First published by Family Wealth Report by Doug Fritz, CEO at F2 Strategy.
Performance Reporting solutions, like all other technology applications, are becoming more advanced. Advisor and client expectations and requirements continue to grow. Solutions that were cutting-edge 10 or even five years ago are struggling to maintain relevancy as they face innovation and new entrants. Sorting out the differences, advantages and overall ‘fit’ for each firm is incredibly complex and often anxiety-inducing for many of our clients.
We hope that the following analysis can provide a framework for assessing and selecting the right performance reporting solution for your firm.
What are the characteristics of best-in-class Performance Reporting solutions?
Below are the criteria we use to evaluate Performance Reporting Solutions in our practice.
Solutions are evaluated across a range of competencies including:
- Data aggregation/reconciliation
- Digital Access
Quality data provides the foundation of analysis and reporting. Without clean, reliable, data, literally nothing else matters.
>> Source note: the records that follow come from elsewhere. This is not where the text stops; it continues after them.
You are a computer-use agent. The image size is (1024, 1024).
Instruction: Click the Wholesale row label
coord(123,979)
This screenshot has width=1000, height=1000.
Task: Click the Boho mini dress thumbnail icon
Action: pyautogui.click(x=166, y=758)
The ability to aggregate wealth across all investment types regardless of location has become table-stakes for holistic wealth reporting. Unfortunately, aggregation continues to be challenging. Best-in-class capabilities should include:
- Digital Feeds – Direct feeds from custodians providing basic information including positions, prices and transactions. Cost-basis information including realized and unrealized gains and losses is becoming common place. Screen-scraping (aka: ‘enhanced HTML’) solutions fall short in this area;
- Data Uploads – Ability to enter valuations and transactions to update held away assets (e.g. hedge funds and limited partnerships) through an efficient, scalable process. Importantly, the ability to also selectively block hedge fund and limited partnership data for duplicative assets held at custodians is essential;
- Unique Assets - Ability to build and maintain unique assets on the platform (e.g. real estate, cars, boats, planes, collectibles);
- Third-party aggregators – As a last resort, the ability to interface with third-party aggregators (e.g. ByAllAccounts, Plaid) for accounts where direct digital feeds are not available (e.g. checking, savings, and credit card accounts and 529 and 401k plans); and
- Reconciliation – Demonstrated capability to download, reconcile and validate custodial data by market open, including the ability to correctly interpret and process corporate actions.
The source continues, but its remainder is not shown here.